EXERCISE REQUIREMENTS:
Please copy the material beginning at the line that has "This screenshot has width=342, height=292." and stopping after the line that has "How do I perform: Open", swapping "accomplish" for "complete" and changing nothing else. Give only those lines.

#### RECORDS SHOWN

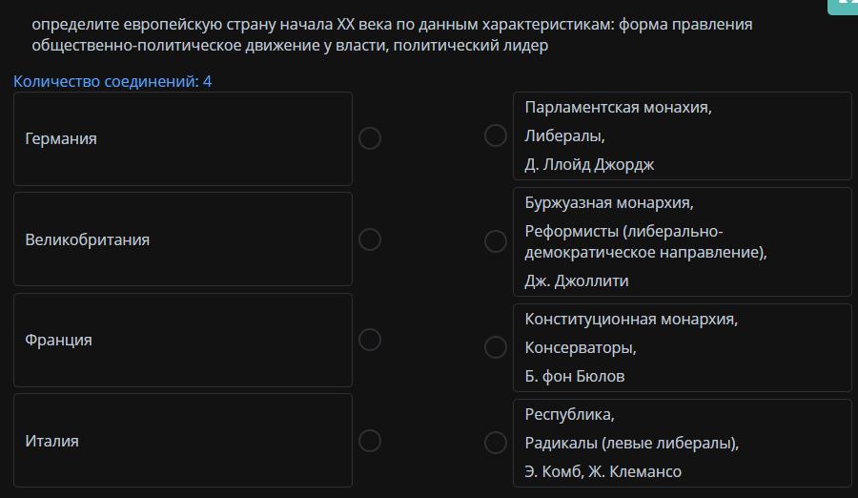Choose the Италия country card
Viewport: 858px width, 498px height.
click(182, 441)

########
#### RECORDS SHOWN

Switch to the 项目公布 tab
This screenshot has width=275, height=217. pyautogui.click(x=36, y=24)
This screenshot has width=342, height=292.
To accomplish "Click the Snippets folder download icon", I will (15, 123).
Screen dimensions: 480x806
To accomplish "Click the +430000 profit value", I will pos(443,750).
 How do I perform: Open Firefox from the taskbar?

########

OUTPUT:
This screenshot has width=342, height=292.
To complete "Click the Snippets folder download icon", I will (15, 123).
Screen dimensions: 480x806
To complete "Click the +430000 profit value", I will pos(443,750).
 How do I perform: Open Firefox from the taskbar?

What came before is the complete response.